First, it is worth noting that in my own observation of people I know in states that have a text ban they all indulge in one common thing—texting while driving. Thus, simply put, the bans seem to have little effect on whether a person will text while driving. A close parallel would be speeding. Though speed limit signs are posted nearly everywhere, and almost certainly everyone knows the consequence of speeding, nonetheless, we have speeders. Therefore, in a very simple logical conclusion, we can accurately say that texting bans have little to no effect on whether someone will actually commit the act, similar to speeding in a vehicle.
This brings us to the second point: it is nearly impossible to enforce. In speeding cases, there just aren’t enough police officers to be tagging all the people going 45 in a 35. Here, people speed because they know they can get away with it, and flowing with traffic helps secure immunity. In texting cases, like speeding, the number of police required to enforce a texting ban would be astronomical. Additionally, how will police officers know your texting, or using GPS in states that don’t have a full-use ban, or just messing with the radio, or falling asleep? Here, I find it extremely difficult for a police officer to ascertain any information at all from a driver simply looking downward.
Third, I don’t find the numbers persuasive at all. Currently, texting is categorized as distracted driving. The distracted driving umbrella includes: texting; using a cell phone or smartphone; eating and drinking; talking to passengers; grooming; reading, including maps; using a navigation system; watching a video, and; adjusting a radio, CD player, or MP3 player. Thus, we actually have very little statistical data that is able to pin-out texting alone, leaving a lot of this to mere speculation.
Additionally, the numbers that are offered by both the FCC and the Government are compounded numbers meaning they are inflated. Here’s an example: 18% of all fatal crashes resulted from a distracted driver. Now, let’s dilute this a bit: (1) distracted driver means anything within the distracted driving umbrella previously mentioned, without any specificity to which element it could be; (2) 18% sounds like a high number, but in this example—similar to the one by the FCC—it says 18% of all fatal crashes.

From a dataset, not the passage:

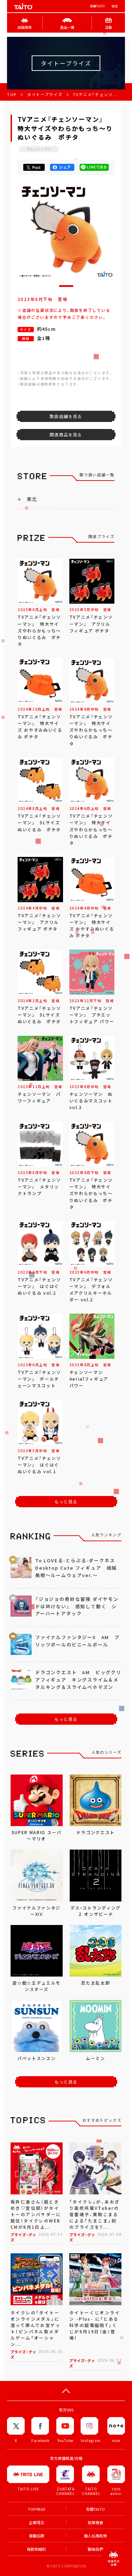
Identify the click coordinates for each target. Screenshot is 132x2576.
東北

In Arizona, fatal crashes account for less than 1% of all accidents (777 of 107,000). Using the 18% number offered, I would have to find 18% of 777 to get the actual statistic used, which equals only 139 fatal crashes from distracted drivers. Thus, 139 fatal crashes resulting from distracted drivers out of the total 107,000 accidents is actually a fraction of 1%. Clearly, not an issue, but when spun correctly, the story can look impressive.
Overall, legislatures continue to make bans on texting and driving; however, likely this is merely just an act. Without the possibility to enforce the bans, and no meaningful way to curb people from using their phones these bans are simply useless. Moreover, the inflated numbers are just that—inflated. In a spurious attempt, the numbers show of a problem spiraling out of control. In reality, though, the real numbers are so low you would almost wonder why this was debated in the legislature of 44 States.